Dopo il sostanziale fallimento dei colloqui negoziali ad Istanbul della scorsa settimana, ai quali si era presentato Zelensky, ma non Putin o quanto meno un ministro del suo governo (ma solamente delegazioni di basso rango), oggi c’è stata una telefonata tra il presidente americano Donald Trump, sentitosi prima con l’omologo ucraino, e lo zar russo. Quest’ultimo ha dichiarato a caldo all’agenzia di stampa Tass di essere soddisfatto dell’interlocuzione avvenuta, aggiungendo che “la Russia proporrà ed è pronta a lavorare con la parte ucraina su un memorandum su un possibile futuro accordo di pace con la definizione di una serie di posizioni. Come, ad esempio, i principi della soluzione, i termini di un possibile accordo di pace e così via, compreso un possibile cessate il fuoco per un certo periodo di tempo se vengono raggiunti gli accordi pertinenti”. “Russia e Ucraina troveranno dei compromessi, ma – ha tenuto comunque a sottolineare – è necessario eliminare le cause principali della crisi. Un cessate il fuoco con l’Ucraina sarà [infatti] possibile solo una volta raggiunti accordi appropriati”.
Non sono previsti futuri colloqui in presenza tra i due, mentre i vari leader occidentali tra di loro si continueranno a confrontare anche in modalità diverse dal formato dei volenterosi capeggiati da Francia e UK e su temi diversi da quelli della guerra in Ucraina: nel trilaterale di ieri a Roma tra Meloni, Ursula Von der Leyen organizzato sfruttando la coincidenza con le cerimonie ufficiali di inizio pontificato di Leone XIV infatti si è parlato anche dei rapporti economici e commerciali tra USA e UE e, al di là di quelli che saranno poi i risultati concreti, sembra che sia riusciti a stemperare un po’ la tensione. Se avrà poi davvero l’Italia, come decantato dalla nostra premier, il ruolo di “pontiera” tra le due sponde dell’Atlantico sarà da vedere: quel che è certo e che una posizione di questo genere potrebbe favorire le imprese italiane. Nel 2023, l’interscambio commerciale tra Stati Uniti e Italia ha raggiunto i 92 miliardi di euro, con un surplus di 34 miliardi per l’Italia, e una convergenza regolatoria su transizione green, digitalizzazione e sicurezza energetica potrebbe ridurre le barriere tecniche, aprendo nuovi mercati e aumentando questo surplus ancora di più.

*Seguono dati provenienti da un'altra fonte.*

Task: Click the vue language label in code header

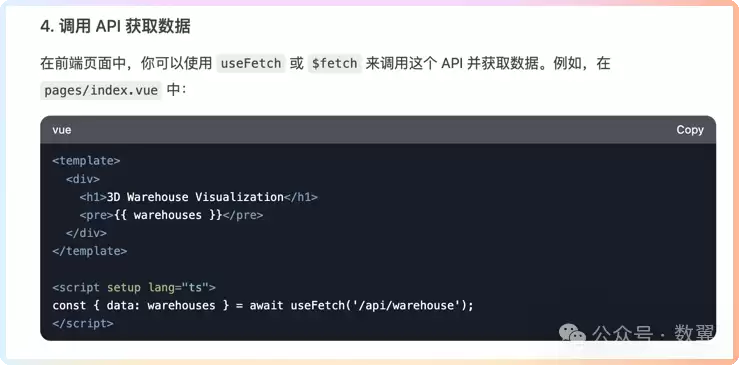Action: [62, 130]
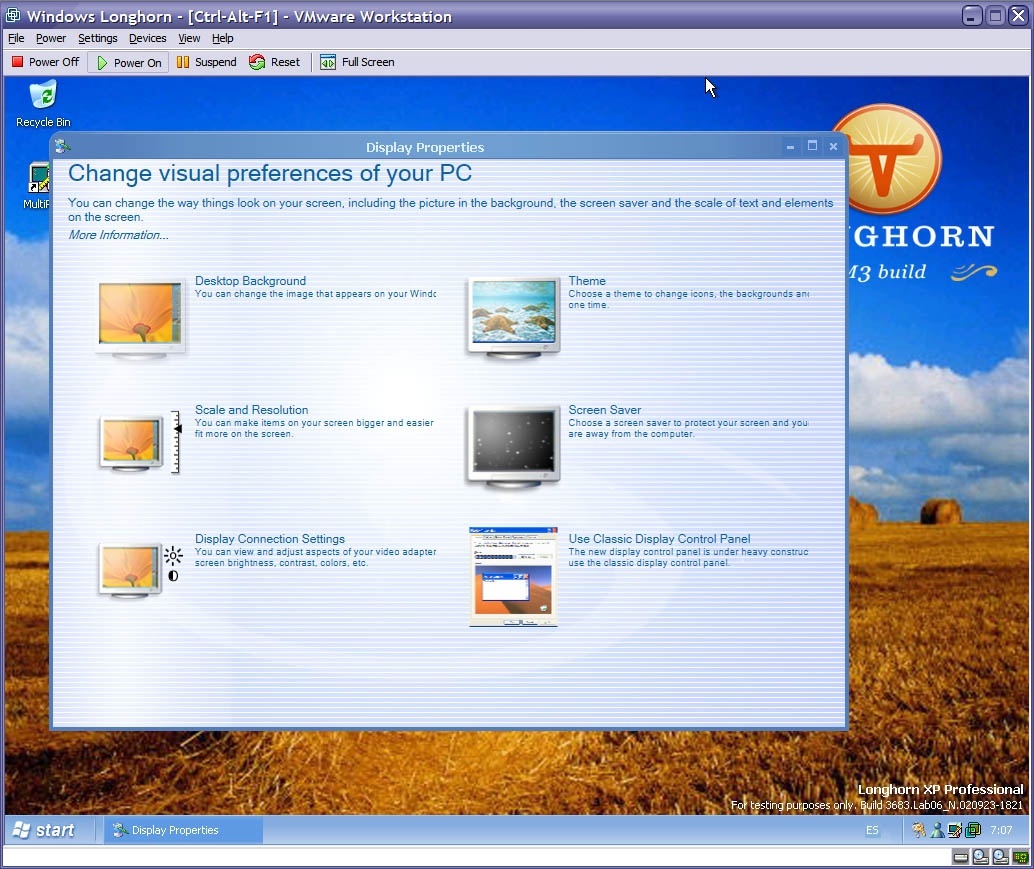Click the Start button
This screenshot has height=869, width=1034.
pyautogui.click(x=45, y=829)
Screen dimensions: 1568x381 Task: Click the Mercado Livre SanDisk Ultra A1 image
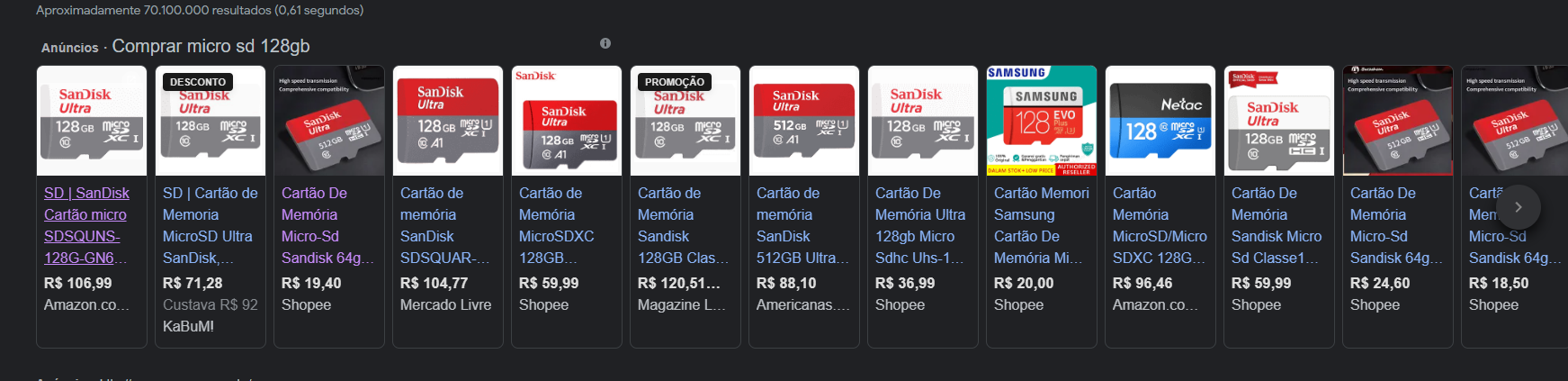tap(448, 121)
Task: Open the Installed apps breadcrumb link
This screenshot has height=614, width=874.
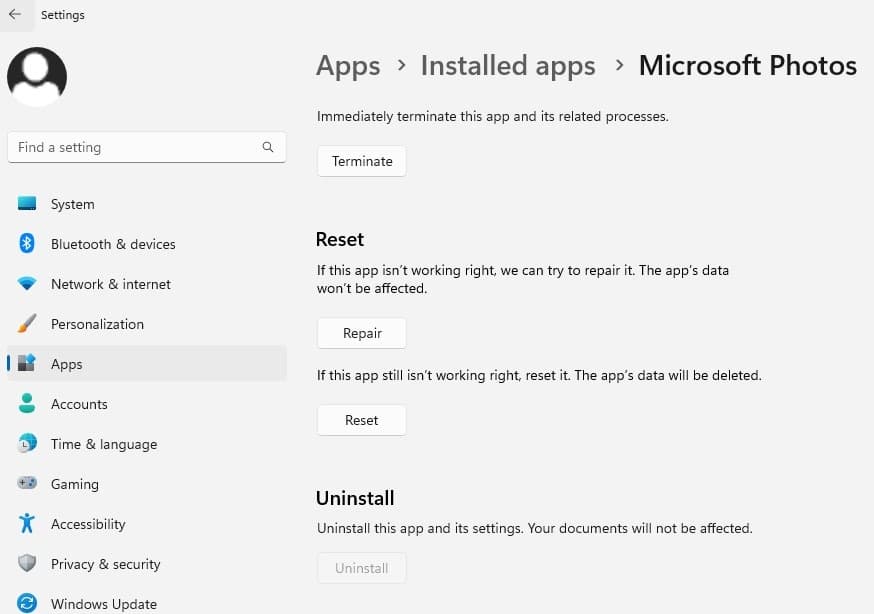Action: (x=507, y=65)
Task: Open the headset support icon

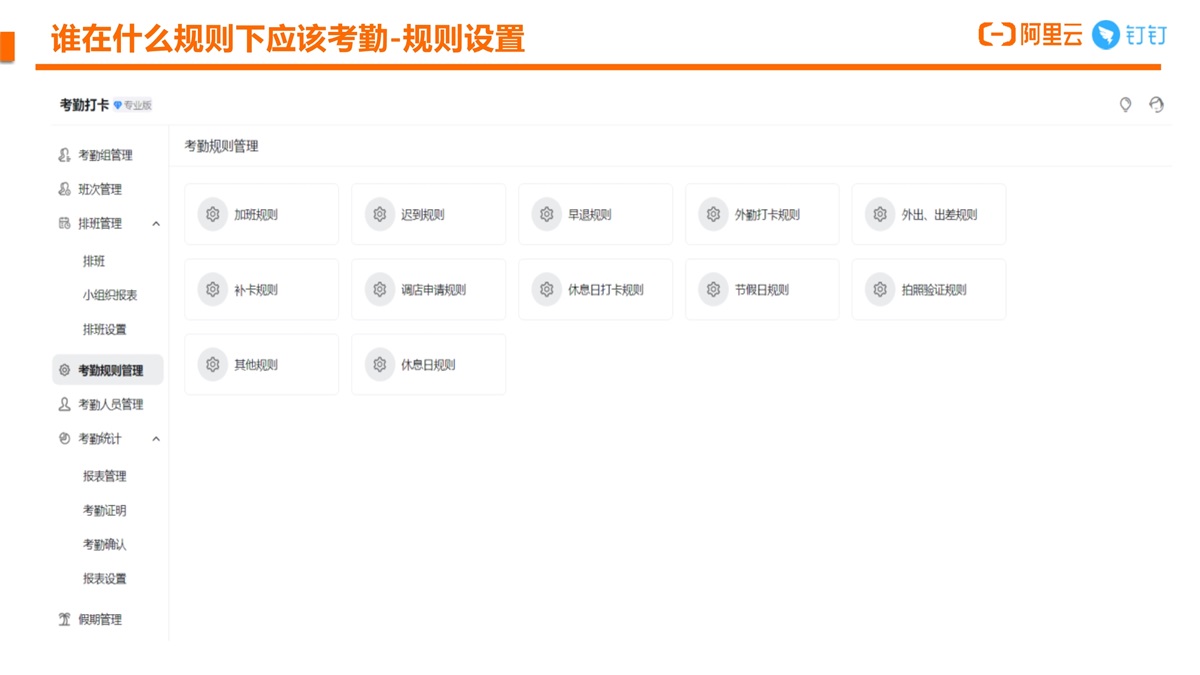Action: click(x=1157, y=105)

Infine, hanno catalizzato l’attenzione degli analisti politici anche le elezioni in Romania, che vedono confermata la rimonta generalizzata, iniziata dopo l’insediamento di Trump alla Casa Bianca, delle forze progressiste in opposizione ai partiti di estrema destra cresciuti sempre di più negli ultimi tempi. L’indipendente liberale Nicusor Dan infatti, sindaco di Bucarest, ha vinto con il 54% il ballottaggio per le elezioni presidenziali in Romania, battendo in netta rimonta rispetto al primo turno il candidato della destra euroscettica George Simion, largo vincitore, due settimane fa, al primo turno (aveva raggiunto il 40,6% dei voti contro meno del 25% dello sfidante) e che si è fermato al secondo turno intorno al 46-47%.